Freeport’s Main Street library was replaced in 1997 and is now home to a private business. UMO’s Carnegie Hall houses the Virtual Environment and Multimodal Interaction (VEMI) Laboratory.

Up and down the Kennebec Valley: Granges – Part 7

Charles Moody School.

by Mary Grow

Hinckley Grange

Last week’s article was on the two Fairfield Grange organizations, still-active Victor Grange, in Fairfield Center, and no-longer-active Hinckley Grange, with its Hall across the Kennebec River from Fairfield, in Clinton. There is one more connection between the Grange and the town of Fairfield, a connection that brings us back to the National Register of Historic Places.

Maine State Grange voted at its 22nd meeting, held in Bangor in 1895, to raise money to build and equip a “cottage” for the new “Girls’ Farm” at what was then Good Will Homes, in Hinckley, one of Fairfield’s original seven villages.

Good Will Homes, for a while Goodwill Home-School-Farm and now Goodwill-Hinckley, is a charitable organization dedicated to helping orphaned and at-risk children and young adults. Its multi-building campus stretches along about two miles of Route 201 between Nye’s Corner to the south and Pishon’s or Pishons Ferry to the north.

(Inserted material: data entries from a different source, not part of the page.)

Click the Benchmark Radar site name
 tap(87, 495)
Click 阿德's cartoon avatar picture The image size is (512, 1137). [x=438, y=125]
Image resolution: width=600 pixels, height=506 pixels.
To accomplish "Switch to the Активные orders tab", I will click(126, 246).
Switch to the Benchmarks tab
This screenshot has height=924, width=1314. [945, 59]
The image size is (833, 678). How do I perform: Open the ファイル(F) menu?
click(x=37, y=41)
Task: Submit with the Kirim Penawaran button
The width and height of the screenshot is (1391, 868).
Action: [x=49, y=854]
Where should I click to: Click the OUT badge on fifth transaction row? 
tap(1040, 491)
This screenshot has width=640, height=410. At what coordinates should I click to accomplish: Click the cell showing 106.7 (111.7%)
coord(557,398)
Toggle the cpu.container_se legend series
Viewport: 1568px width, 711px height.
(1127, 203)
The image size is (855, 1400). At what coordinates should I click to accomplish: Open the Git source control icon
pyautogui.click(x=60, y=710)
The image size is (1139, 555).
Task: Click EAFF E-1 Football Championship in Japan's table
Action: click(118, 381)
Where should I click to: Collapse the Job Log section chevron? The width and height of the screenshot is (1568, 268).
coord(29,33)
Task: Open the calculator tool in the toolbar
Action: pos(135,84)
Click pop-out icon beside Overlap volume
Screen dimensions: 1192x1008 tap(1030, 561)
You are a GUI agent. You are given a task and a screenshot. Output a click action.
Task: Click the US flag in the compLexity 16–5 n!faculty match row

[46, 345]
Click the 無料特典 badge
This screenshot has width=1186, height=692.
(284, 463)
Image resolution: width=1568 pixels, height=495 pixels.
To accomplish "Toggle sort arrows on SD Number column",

Connecticut native George Walter Hinckley (1853-1950) founded the institution in 1889 as a home for boys, with the girls’ division added not long afterward. By the time Hinckley died, Wikipedia says, the school owned 3,000 acres, had 45 buildings and was serving thousands of young people.

Grange Cottage, 1911.

The original Grange Cottage was dedicated on Dec. 20, 1897, according to an on-line source. The building burned in 1912 and was promptly replaced. On-line photos on the mainememory site, from the L. C. Bates Museum collection, include a 1908 photo of the first cottage and a 1912 photo of the second cottage.

Both buildings were two full stories high with third-floor windows in front and side gables. Each had an open front porch and appeared to have a basement, though in the 1912 photo the foundation is hidden by the snow around the building.

The 1912 building was designed by Augusta architect, Charles Fletcher. It was larger than the first one, and the larger third-floor windows imply more usable space in the gables. The front porch wrapped around part of one side.

(Charles Fletcher also designed the 1890 Doughty Block, at 265 Water Street, in Augusta. See the Feb. 10 issue of The Town Line.)

The second Grange Cottage burned in 1987 and was replaced by a third building.

According to the 2009 Journal of Proceedings of the One Hundred Thirty Sixth Annual Convention of the Maine State Grange, Goodwill-Hinckley had just discontinued its residential program and the use of Grange Cottage. The state Grange’s Committee on Women’s Activities was holding money intended for the building, which Goodwill-Hinckley owned; the meeting report says the money would be “redirected if the program does not start up again.”

Good Will Cottage, 1940.

Grange Cottage is in the section of the Goodwill-Hinckley campus described in the application for National Register listing (completed in November 1986; the property was added Jan. 9, 1987). The area designated as historic includes 33 buildings (two are complexes of buildings), “the original historic core” of the Hinckley Home-School-Farm, on about 525 acres.

Martin Stream, a major tributary that drains northern Fairfield into the Kennebec, divides the historically significant area. The application says the main campus, including the first cottages for boys, is south of the stream; the area where the first girls’ cottages were built is north of it.

Historian Frank Beard, writing the application for the Maine Historic Preservation Commis­sion, explained the significance of Goodwill-Hinckley in two ways. Socially, he wrote, it was “an early home,” perhaps the first in the United States, for “indigent and homeless children.” Arch­i­tecturally, its buildings, constructed between 1889 and 1930, “represent an important concentration of period buildings.”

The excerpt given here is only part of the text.